Anyone know of a site to get a cheap strong cardboard box 48 x 24 x 24 for my 7 ft. Christmas Tree.
I don't want to buy a lot of them, maybe 2 or 3. They have to be strong. Of course, the tree won't
fit back into the original box. Isn't it amazing how they get it in the first time..
Thanks
Silverado


----------



## cwwozniak (Nov 29, 2005)

You might want to first check with your local moving companies or storage locker service providers. A local appliance store may have suitable used boxes of suitable sizes. Their delivery drivers may be able to save a few for you.

You' don't say where you are located or how you define cheap. Here is a link for a site selling a set of three 24x24x40 inch wardrobe boxes.
http://www.movingdayboxes.com/moving-boxes-wardrobe.php

EDIT: I use a large Christmas tree storage bag that I purchased a number of years ago. It is about five feet long and about two feet in diameter. It is made out of mesh reinforced plastic similar to the stuff used to make tarps and has a long zipper and handles. Not sure if they still sell them.


----------



## hewee (Oct 26, 2001)

A box store or UPS store or other places like that. Do a search on Google.


----------



## silverado4 (Nov 9, 2004)

I never thought of the UPS store, also, thanks for the link of wardrobe boxes, I'll check all of these out.
Thanks again for your help.

Silverado


----------



## cwwozniak (Nov 29, 2005)

You're welcome. Hope you find boxes that fit your tree and your budget.


----------



## wacor (Feb 22, 2005)

check with an appliance store. or is a refrigerator box too big?

or a plumber. Hot water heater boxes are close to what you are looking for. 

same goes with tanks for well systems.

Home Depot or a similar place also probably has boxes

all the above sources should be willing to give them away as it is just garbage to them


----------



## hewee (Oct 26, 2001)

Getting use boxes like wacor you have to ask ahead of time so that you can ask them to be cut to be reuse because many places will cut then flat. 
Ask to see if they can cut the top or bottom and leave on side as a hinge too.

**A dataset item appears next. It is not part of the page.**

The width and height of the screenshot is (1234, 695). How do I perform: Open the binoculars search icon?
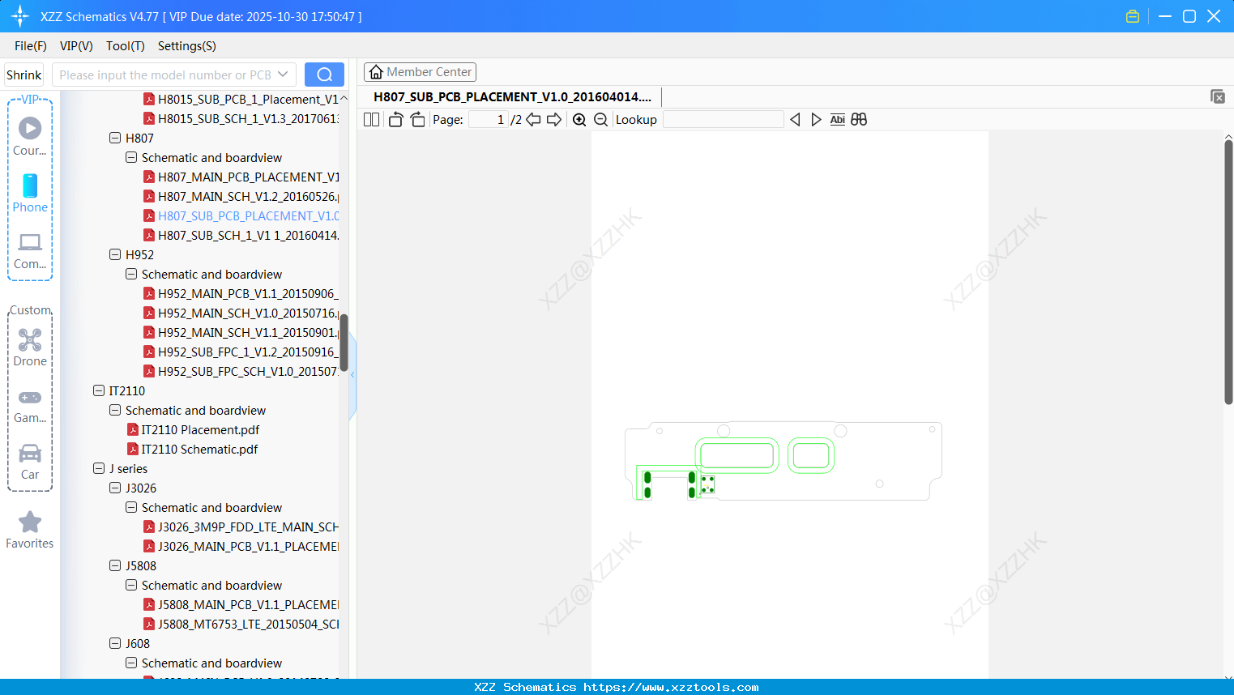coord(858,119)
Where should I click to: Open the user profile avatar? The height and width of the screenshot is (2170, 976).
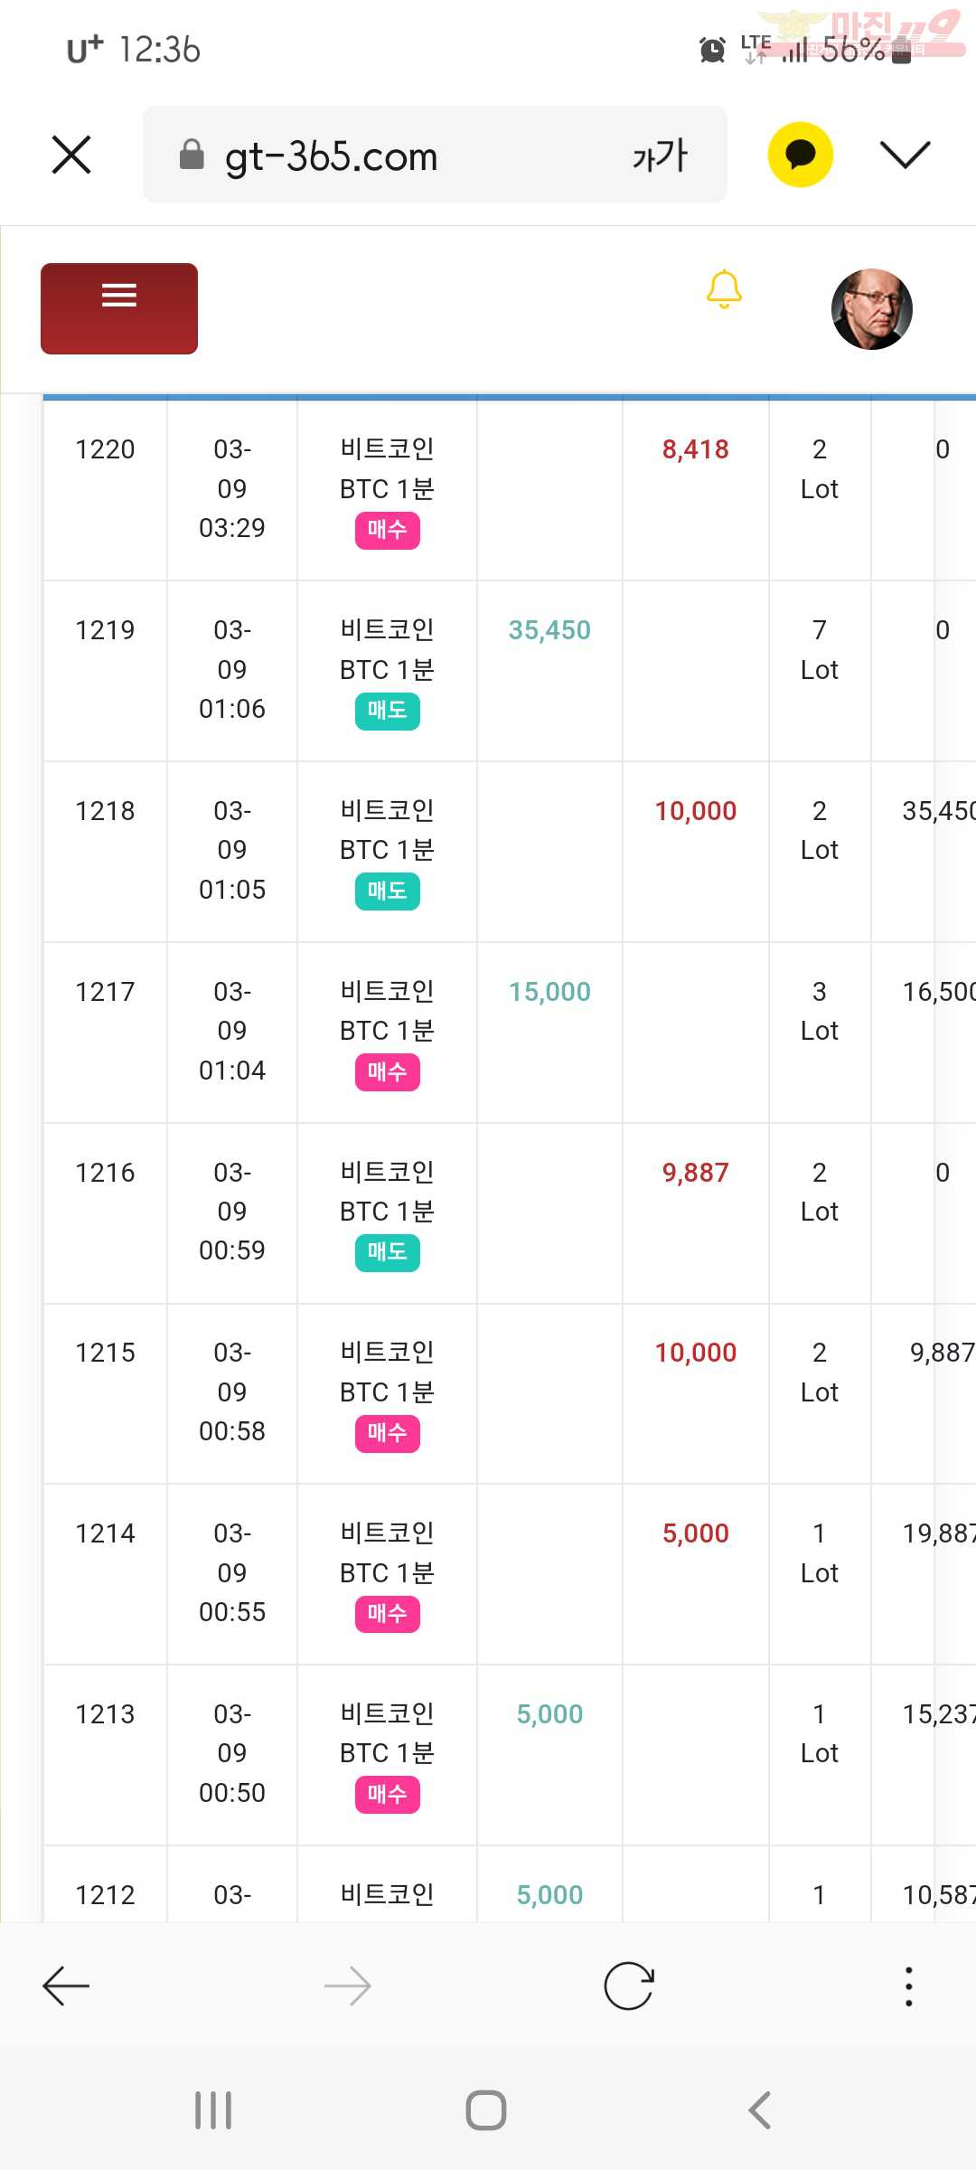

If it was really thin then 6" plastic pipe or carpet, lino tubes work great. I use then to put fishing poles in to protect them. 
Then you can get the bigger plastic sewer pipe and get the end caps and glue on end on and just push the other end on. You will protect things also because they are thick and will not smash like a card board box. 
If the tree is one that comes apart and not a fold on type then you can use more then one smaller tube.


----------



## Morania (Mar 15, 2002)

I happened into a big tote bag at Target. The tree fit well and the handles were strong enough to drag it all up to the attic in one shot. You could tote a bady in this thing. I think I was out 14 bucks for the one that fits a 7' tree but they had others. Some with wheels.


----------



## LauraMJ (Mar 18, 2004)

We have one of those 7 ft Christmas trees, and we bought one of those plastic tote containers for it. They come in all sizes and are much more durable than a cardboard box, especially when storing in a basement or attic. Mice will chew through a cardboard box and nest in the tree.  The plastic tote prevents moisture getting in and prevents mold and mildew.


----------



## Mike7143 (Aug 24, 2010)

I used to work at a grocery store....
An egg box may be a good size. They're 2 ply cardboard with handles already in the ends. People used to mob me for them before I could even get all the eggs out of them. People love them for moving. Most stores usually just fold them flat and recycle them. I would bring them home and sell them for $1 on Craigslist. Go into a local grocery store and ask if you can have 1 or 2.


----------